*About this task:* All of the entries are to be restated word for word.

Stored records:
● ● ●
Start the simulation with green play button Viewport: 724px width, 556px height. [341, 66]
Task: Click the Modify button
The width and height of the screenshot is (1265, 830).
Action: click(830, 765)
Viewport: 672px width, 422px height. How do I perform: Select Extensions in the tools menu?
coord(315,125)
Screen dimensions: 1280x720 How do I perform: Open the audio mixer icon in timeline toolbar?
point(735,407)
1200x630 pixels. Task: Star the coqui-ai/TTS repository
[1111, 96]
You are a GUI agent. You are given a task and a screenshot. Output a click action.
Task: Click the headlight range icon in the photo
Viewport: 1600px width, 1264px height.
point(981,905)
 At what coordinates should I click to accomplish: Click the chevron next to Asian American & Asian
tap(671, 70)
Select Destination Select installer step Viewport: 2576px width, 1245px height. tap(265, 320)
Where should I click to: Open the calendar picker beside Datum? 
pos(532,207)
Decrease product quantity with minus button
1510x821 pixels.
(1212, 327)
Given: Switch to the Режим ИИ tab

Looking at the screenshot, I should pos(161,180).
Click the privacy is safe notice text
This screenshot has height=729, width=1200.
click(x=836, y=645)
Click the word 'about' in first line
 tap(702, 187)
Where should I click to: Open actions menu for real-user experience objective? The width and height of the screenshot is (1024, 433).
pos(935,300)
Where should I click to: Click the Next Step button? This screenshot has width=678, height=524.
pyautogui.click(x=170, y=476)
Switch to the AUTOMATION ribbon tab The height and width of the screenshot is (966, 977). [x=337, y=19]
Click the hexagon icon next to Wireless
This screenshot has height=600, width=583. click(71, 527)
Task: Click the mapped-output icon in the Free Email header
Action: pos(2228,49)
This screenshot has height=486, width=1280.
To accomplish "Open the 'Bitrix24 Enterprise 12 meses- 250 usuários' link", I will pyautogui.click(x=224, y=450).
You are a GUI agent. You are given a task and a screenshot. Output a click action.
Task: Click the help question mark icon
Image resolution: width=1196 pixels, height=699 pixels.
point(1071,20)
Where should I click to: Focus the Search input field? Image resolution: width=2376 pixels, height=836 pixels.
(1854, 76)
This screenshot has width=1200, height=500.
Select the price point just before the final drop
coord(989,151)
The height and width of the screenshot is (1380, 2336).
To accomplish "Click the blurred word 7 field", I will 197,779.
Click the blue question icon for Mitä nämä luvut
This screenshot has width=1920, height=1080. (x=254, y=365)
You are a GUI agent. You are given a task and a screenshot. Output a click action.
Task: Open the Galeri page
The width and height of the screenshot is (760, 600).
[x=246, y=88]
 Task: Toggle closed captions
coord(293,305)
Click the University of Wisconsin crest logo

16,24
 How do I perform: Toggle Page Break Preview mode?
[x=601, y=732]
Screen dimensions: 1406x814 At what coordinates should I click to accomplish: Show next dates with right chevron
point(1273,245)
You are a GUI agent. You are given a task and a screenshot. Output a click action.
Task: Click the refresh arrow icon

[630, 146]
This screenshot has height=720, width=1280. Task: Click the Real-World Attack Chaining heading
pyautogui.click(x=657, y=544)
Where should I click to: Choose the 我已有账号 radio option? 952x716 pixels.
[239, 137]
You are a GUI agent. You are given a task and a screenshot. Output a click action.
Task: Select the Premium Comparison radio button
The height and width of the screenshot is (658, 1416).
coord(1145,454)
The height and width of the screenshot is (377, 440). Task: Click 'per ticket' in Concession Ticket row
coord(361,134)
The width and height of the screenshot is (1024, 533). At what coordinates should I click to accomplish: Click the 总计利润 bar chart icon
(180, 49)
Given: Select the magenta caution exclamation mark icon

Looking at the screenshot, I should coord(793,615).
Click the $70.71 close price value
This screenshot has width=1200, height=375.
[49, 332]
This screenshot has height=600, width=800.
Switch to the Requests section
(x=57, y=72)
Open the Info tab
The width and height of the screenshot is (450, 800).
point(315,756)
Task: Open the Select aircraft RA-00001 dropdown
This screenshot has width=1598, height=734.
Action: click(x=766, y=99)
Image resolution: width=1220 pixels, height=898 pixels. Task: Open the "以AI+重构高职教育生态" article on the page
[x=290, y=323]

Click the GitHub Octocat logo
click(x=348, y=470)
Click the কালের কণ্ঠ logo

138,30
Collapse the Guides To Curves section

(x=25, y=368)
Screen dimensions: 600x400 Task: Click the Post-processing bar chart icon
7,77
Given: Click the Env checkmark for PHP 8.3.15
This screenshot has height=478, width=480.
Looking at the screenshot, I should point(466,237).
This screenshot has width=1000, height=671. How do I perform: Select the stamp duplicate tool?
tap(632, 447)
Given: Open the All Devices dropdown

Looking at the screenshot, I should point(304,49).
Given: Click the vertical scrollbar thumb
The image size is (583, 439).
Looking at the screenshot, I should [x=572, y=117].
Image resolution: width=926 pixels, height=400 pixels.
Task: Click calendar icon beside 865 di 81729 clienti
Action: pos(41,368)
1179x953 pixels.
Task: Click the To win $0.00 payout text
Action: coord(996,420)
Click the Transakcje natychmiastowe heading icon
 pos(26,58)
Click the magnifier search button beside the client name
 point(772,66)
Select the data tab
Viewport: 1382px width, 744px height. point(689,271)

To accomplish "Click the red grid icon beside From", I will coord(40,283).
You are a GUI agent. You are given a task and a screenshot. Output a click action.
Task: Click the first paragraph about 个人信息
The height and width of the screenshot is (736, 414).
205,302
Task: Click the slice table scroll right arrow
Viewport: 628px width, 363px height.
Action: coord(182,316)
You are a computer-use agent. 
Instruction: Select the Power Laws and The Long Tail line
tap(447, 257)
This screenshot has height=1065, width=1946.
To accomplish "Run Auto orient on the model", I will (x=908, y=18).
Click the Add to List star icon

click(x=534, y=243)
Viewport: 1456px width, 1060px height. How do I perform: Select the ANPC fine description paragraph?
● ● ●
*Task response:*
Start the simulation with green play button Viewport: 724px width, 556px height. [341, 66]
Task: Click the Modify button
The width and height of the screenshot is (1265, 830).
Action: click(830, 765)
Viewport: 672px width, 422px height. How do I perform: Select Extensions in the tools menu?
coord(315,125)
Screen dimensions: 1280x720 How do I perform: Open the audio mixer icon in timeline toolbar?
point(735,407)
1200x630 pixels. Task: Star the coqui-ai/TTS repository
[1111, 96]
You are a GUI agent. You are given a task and a screenshot. Output a click action.
Task: Click the headlight range icon in the photo
Viewport: 1600px width, 1264px height.
point(981,905)
 At what coordinates should I click to accomplish: Click the chevron next to Asian American & Asian
tap(671, 70)
Select Destination Select installer step Viewport: 2576px width, 1245px height. tap(265, 320)
Where should I click to: Open the calendar picker beside Datum? 
pos(532,207)
Decrease product quantity with minus button
1510x821 pixels.
(1212, 327)
Given: Switch to the Режим ИИ tab

Looking at the screenshot, I should pos(161,180).
Click the privacy is safe notice text
This screenshot has height=729, width=1200.
click(x=836, y=645)
Click the word 'about' in first line
 tap(702, 187)
Where should I click to: Open actions menu for real-user experience objective? The width and height of the screenshot is (1024, 433).
pos(935,300)
Where should I click to: Click the Next Step button? This screenshot has width=678, height=524.
pyautogui.click(x=170, y=476)
Switch to the AUTOMATION ribbon tab The height and width of the screenshot is (966, 977). [x=337, y=19]
Click the hexagon icon next to Wireless
This screenshot has height=600, width=583. click(71, 527)
Task: Click the mapped-output icon in the Free Email header
Action: pos(2228,49)
This screenshot has height=486, width=1280.
To accomplish "Open the 'Bitrix24 Enterprise 12 meses- 250 usuários' link", I will pyautogui.click(x=224, y=450).
You are a GUI agent. You are given a task and a screenshot. Output a click action.
Task: Click the help question mark icon
Image resolution: width=1196 pixels, height=699 pixels.
point(1071,20)
Where should I click to: Focus the Search input field? Image resolution: width=2376 pixels, height=836 pixels.
(1854, 76)
This screenshot has width=1200, height=500.
Select the price point just before the final drop
coord(989,151)
The height and width of the screenshot is (1380, 2336).
To accomplish "Click the blurred word 7 field", I will 197,779.
Click the blue question icon for Mitä nämä luvut
This screenshot has width=1920, height=1080. (x=254, y=365)
You are a GUI agent. You are given a task and a screenshot. Output a click action.
Task: Open the Galeri page
The width and height of the screenshot is (760, 600).
[x=246, y=88]
 Task: Toggle closed captions
coord(293,305)
Click the University of Wisconsin crest logo

16,24
 How do I perform: Toggle Page Break Preview mode?
[x=601, y=732]
Screen dimensions: 1406x814 At what coordinates should I click to accomplish: Show next dates with right chevron
point(1273,245)
You are a GUI agent. You are given a task and a screenshot. Output a click action.
Task: Click the refresh arrow icon

[630, 146]
This screenshot has height=720, width=1280. Task: Click the Real-World Attack Chaining heading
pyautogui.click(x=657, y=544)
Where should I click to: Choose the 我已有账号 radio option? 952x716 pixels.
[239, 137]
You are a GUI agent. You are given a task and a screenshot. Output a click action.
Task: Select the Premium Comparison radio button
The height and width of the screenshot is (658, 1416).
coord(1145,454)
The height and width of the screenshot is (377, 440). Task: Click 'per ticket' in Concession Ticket row
coord(361,134)
The width and height of the screenshot is (1024, 533). At what coordinates should I click to accomplish: Click the 总计利润 bar chart icon
(180, 49)
Given: Select the magenta caution exclamation mark icon

Looking at the screenshot, I should coord(793,615).
Click the $70.71 close price value
This screenshot has width=1200, height=375.
[49, 332]
This screenshot has height=600, width=800.
Switch to the Requests section
(x=57, y=72)
Open the Info tab
The width and height of the screenshot is (450, 800).
point(315,756)
Task: Open the Select aircraft RA-00001 dropdown
This screenshot has width=1598, height=734.
Action: click(x=766, y=99)
Image resolution: width=1220 pixels, height=898 pixels. Task: Open the "以AI+重构高职教育生态" article on the page
[x=290, y=323]

Click the GitHub Octocat logo
click(x=348, y=470)
Click the কালের কণ্ঠ logo

138,30
Collapse the Guides To Curves section

(x=25, y=368)
Screen dimensions: 600x400 Task: Click the Post-processing bar chart icon
7,77
Given: Click the Env checkmark for PHP 8.3.15
This screenshot has height=478, width=480.
Looking at the screenshot, I should point(466,237).
This screenshot has width=1000, height=671. How do I perform: Select the stamp duplicate tool?
tap(632, 447)
Given: Open the All Devices dropdown

Looking at the screenshot, I should point(304,49).
Given: Click the vertical scrollbar thumb
The image size is (583, 439).
Looking at the screenshot, I should [x=572, y=117].
Image resolution: width=926 pixels, height=400 pixels.
Task: Click calendar icon beside 865 di 81729 clienti
Action: pos(41,368)
1179x953 pixels.
Task: Click the To win $0.00 payout text
Action: coord(996,420)
Click the Transakcje natychmiastowe heading icon
 pos(26,58)
Click the magnifier search button beside the client name
 point(772,66)
Select the data tab
Viewport: 1382px width, 744px height. point(689,271)

To accomplish "Click the red grid icon beside From", I will coord(40,283).
You are a GUI agent. You are given a task and a screenshot. Output a click action.
Task: Click the first paragraph about 个人信息
The height and width of the screenshot is (736, 414).
205,302
Task: Click the slice table scroll right arrow
Viewport: 628px width, 363px height.
Action: coord(182,316)
You are a computer-use agent. 
Instruction: Select the Power Laws and The Long Tail line
tap(447, 257)
This screenshot has height=1065, width=1946.
To accomplish "Run Auto orient on the model", I will (x=908, y=18).
Click the Add to List star icon

click(x=534, y=243)
Viewport: 1456px width, 1060px height. How do I perform: Select the ANPC fine description paragraph?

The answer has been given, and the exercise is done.